Goal: Can you print, verbatim, the lines of the entries below from the line with "You are a computer-use" up to and including the line with "Instruction: Remove the"?

Records supplied:
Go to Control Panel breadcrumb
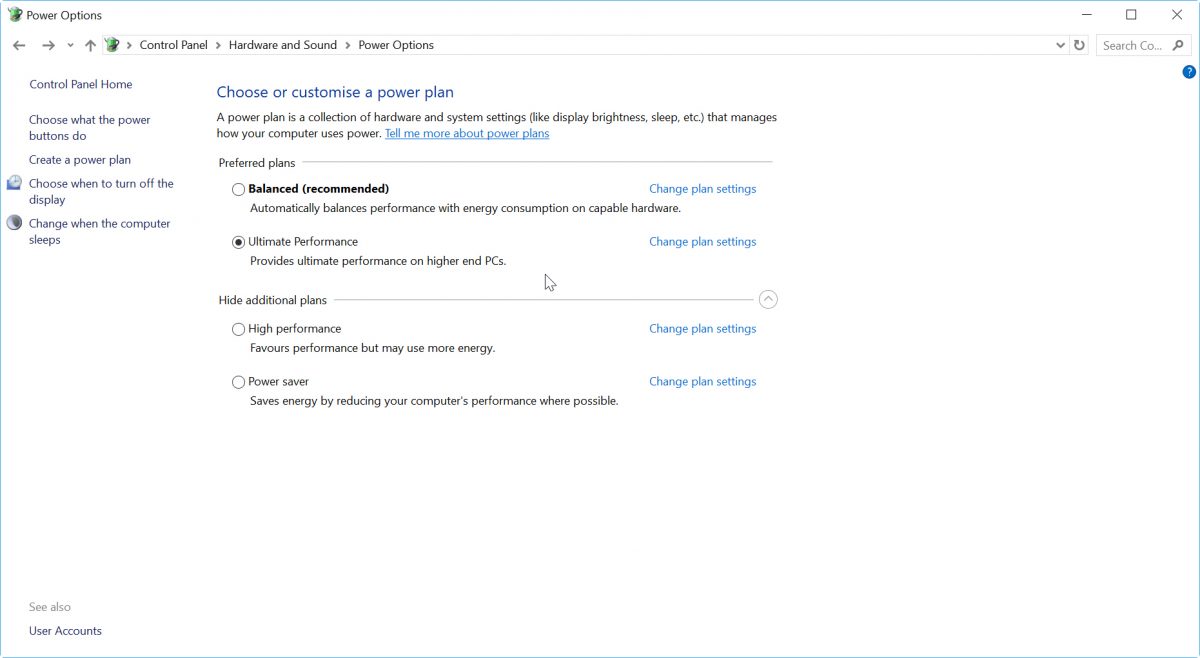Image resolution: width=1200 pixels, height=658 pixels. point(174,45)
* * *
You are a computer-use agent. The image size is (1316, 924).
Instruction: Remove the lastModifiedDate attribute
* * *
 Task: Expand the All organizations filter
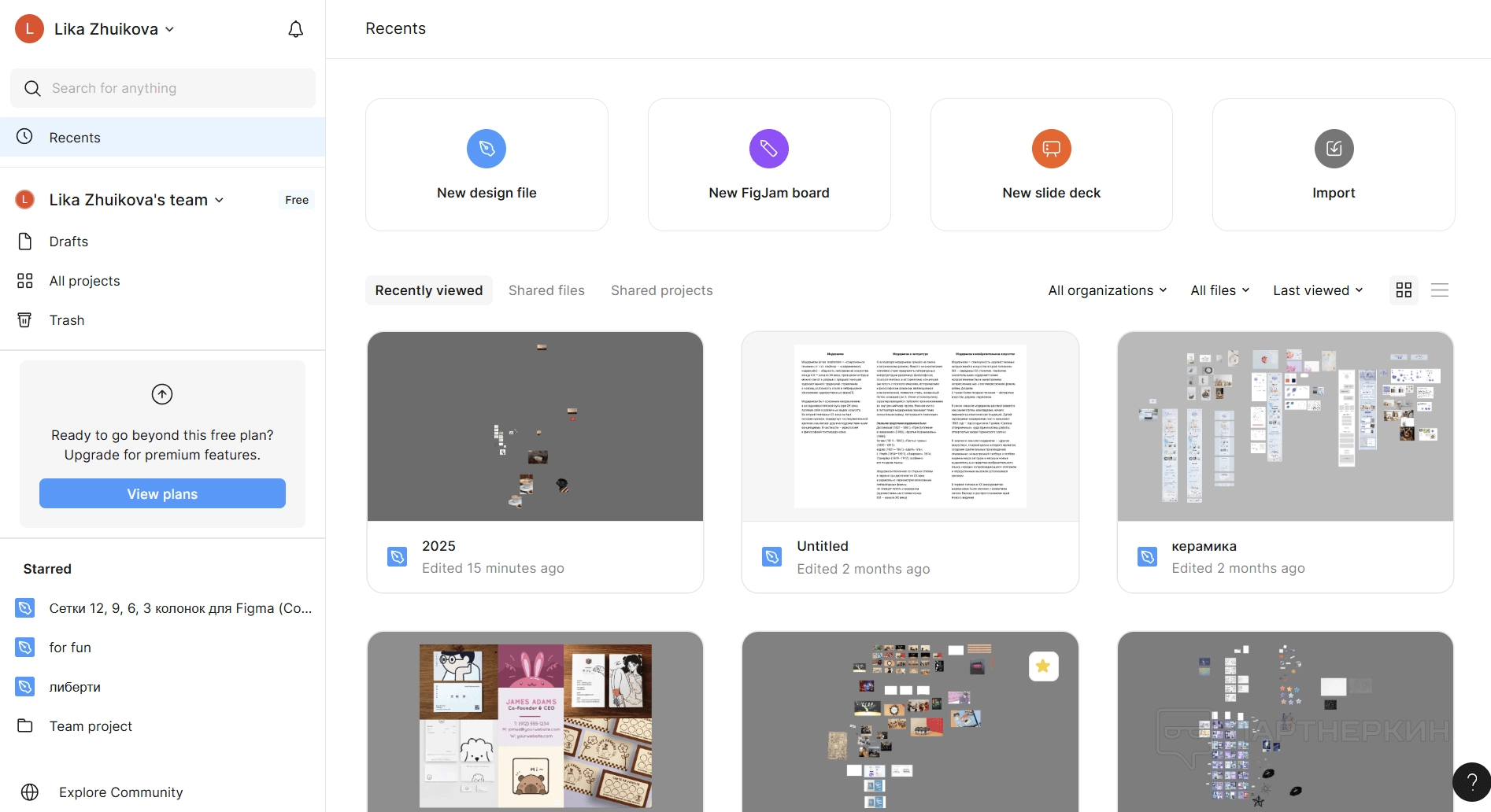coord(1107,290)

Response for this exercise:
You are a computer-use agent. The image size is (1316, 924).
Instruction: Remove the lastModifiedDate attribute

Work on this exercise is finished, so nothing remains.